The dog stopped and looked at me with his ears lifted and his head cocked to one side. I held out my hand, wishing for a tempting treat to offer him as I inched closer. He stood still until I reached out to grab him. Then he cut away from me, past a sma
ll scraggly bush toward the expansive acres of an open field. There, he began to scamper in circles as though encouraging me to come after him.
Great. The dog seemed to think my presence meant it was time for a game of chase. I gritted my teeth and tried to keep an eye on him while picking my way over stones scattered helter-skelter on the ground.
The afternoon sun burned my face and sweat trickled down my back. The dog didn’t seem to mind the heat and continued what he thought was a game, always staying about ten feet away from me. His tail swished and I could see the sparkle in his eyes. I clenched my jaw and kept moving forward until something caught my leg. A thorny bush had snagged the fabric of my pants and held it tight.
I bent down and carefully pulled the cloth away from the thorns. It left a small, gaping hole. Muttering at my luck, I gritted my teeth and stood. I frowned and scanned the field. The dog had disappeared. I called and whistled. Nothing. The entire area was flat with no trees or large bushes to hide behind. I could see for what seemed like miles. But somehow, chain and all, the dog had vanished like a desert mirage. Finally I shook my head and trudged back to the car.

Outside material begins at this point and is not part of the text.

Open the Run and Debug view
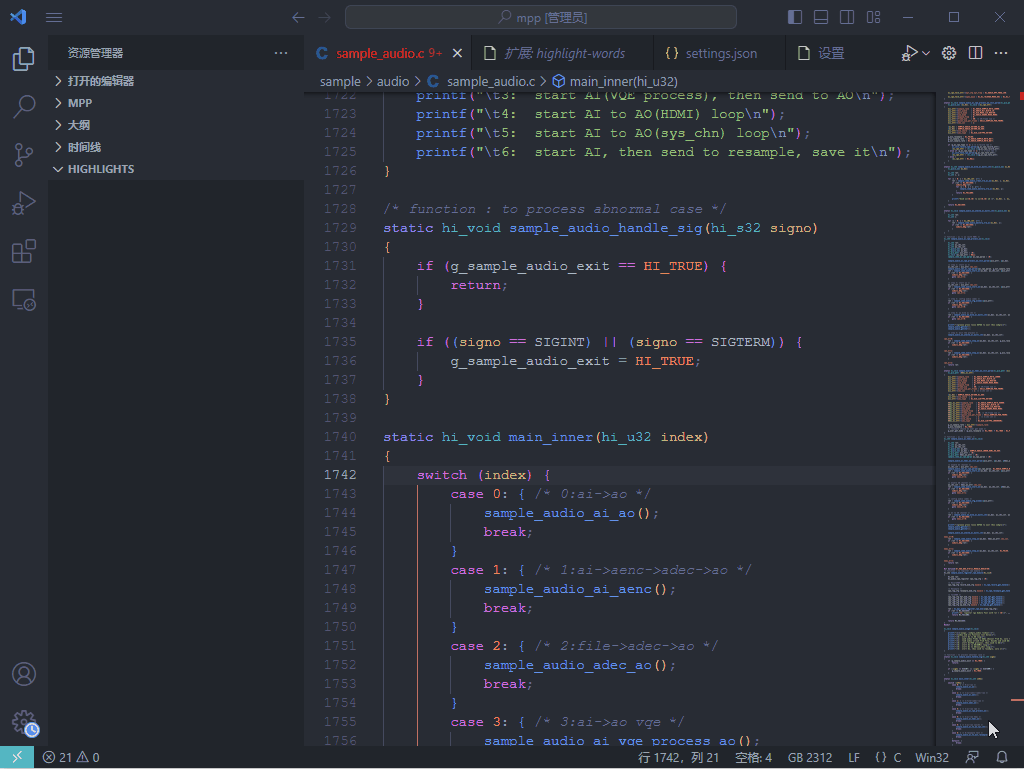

If I couldn’t help a dog, at least I could try to salvage a potential job. I nosed the car back into the road and tried to convince myself the interviewer would understand when I explained what happened. Thoughts of the stray dog shamed me into slowing down as I headed toward a hairpin curve not far from where my improbable pursuit had begun. As soon as my car rounded the curve, I saw brake lights and a line of cars. I hit the brakes and screeched to a stop. There’d been an accident. A car was wedged under the side of a dump truck. It appeared the truck had stopped in the road to empty a load of gravel. The car’s hood looked like a crushed aluminum can. My eyes widened when I recognized it as the same red car that roared past me only a short while earlier.